What has surprised me, though, has been how powerful its counterpart can also be - extraordinary blessing. I created what seems to be a false dichotomy in my head, with trials stimulating growth and comfort breeding complacency. Having grown up in the church and never remembering a single, earth-shattering moment of conversion, I've always wondered what that utterly-new, overwhelming sense of God's grace must feel like. I probably always will. Instead, I have the opportunity to find echoes of it in the various cycles of sin and forgiveness, doubt and grace, in my experience of the Christian life.

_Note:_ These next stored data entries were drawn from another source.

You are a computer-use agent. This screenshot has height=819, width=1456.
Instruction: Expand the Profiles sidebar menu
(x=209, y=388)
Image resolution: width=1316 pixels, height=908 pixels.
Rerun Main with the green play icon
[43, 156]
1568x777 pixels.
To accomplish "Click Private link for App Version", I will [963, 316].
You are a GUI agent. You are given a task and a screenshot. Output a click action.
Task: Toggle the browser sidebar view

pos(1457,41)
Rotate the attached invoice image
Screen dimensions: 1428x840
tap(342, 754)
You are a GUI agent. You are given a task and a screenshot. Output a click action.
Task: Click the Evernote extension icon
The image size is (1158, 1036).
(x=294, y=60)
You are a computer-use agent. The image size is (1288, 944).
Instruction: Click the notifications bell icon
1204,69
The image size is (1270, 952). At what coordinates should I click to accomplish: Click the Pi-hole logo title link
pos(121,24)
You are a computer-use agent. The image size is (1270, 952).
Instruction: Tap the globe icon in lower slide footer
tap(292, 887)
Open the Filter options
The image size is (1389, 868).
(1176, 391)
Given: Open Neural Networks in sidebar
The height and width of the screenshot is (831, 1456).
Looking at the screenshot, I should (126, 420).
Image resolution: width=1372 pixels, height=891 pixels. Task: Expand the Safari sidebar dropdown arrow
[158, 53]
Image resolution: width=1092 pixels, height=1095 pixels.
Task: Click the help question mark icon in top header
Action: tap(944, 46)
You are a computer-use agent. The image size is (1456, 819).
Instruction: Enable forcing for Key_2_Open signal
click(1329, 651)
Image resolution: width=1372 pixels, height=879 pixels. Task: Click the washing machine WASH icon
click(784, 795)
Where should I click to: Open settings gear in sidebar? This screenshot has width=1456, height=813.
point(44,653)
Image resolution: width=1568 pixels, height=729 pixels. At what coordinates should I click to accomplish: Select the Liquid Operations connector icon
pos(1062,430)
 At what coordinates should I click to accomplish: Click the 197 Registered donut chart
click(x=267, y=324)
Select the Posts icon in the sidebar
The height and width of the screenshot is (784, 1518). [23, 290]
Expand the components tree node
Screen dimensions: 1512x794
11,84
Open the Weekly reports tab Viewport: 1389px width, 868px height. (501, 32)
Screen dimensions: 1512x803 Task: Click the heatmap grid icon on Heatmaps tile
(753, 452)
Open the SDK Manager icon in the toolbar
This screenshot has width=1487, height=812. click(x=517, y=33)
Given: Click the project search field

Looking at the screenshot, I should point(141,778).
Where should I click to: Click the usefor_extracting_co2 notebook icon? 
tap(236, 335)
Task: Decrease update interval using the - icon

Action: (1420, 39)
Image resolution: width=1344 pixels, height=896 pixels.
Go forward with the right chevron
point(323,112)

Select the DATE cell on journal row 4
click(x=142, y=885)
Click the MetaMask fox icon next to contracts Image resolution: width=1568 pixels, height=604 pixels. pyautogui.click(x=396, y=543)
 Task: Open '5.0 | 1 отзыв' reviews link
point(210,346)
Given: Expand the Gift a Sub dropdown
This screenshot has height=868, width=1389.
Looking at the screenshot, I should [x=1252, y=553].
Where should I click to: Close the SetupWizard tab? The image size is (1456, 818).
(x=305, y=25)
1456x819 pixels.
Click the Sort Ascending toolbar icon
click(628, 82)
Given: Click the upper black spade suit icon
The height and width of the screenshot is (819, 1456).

Lately, I have been overwhelmed with the kindness of God. I purposefully don't say "goodness," because God is good in and of Himself; He would be so even if He never did a single "nice" thing for me. Kindness, though - this is an attribute connected to relationships. In the very issues for which I have given Him the most crap in my life, the things in which I've doubted His inherent goodness, in which I have sinned against Him greatly, He has blessed me with outcomes that surpass my initial desires. I can't wrap my mind around this: I treat Him horribly for withholding things I want (not need), and He gives me better versions of them. It is lavish mercy. Instead of chastisement, He responds with transcendent blessing. He returns evil with good, sin with grace, unbelief with love. What kind of Being is this?

I hate overly-saccharine writing, but every once in a while, you have to praise God in public. So that's that.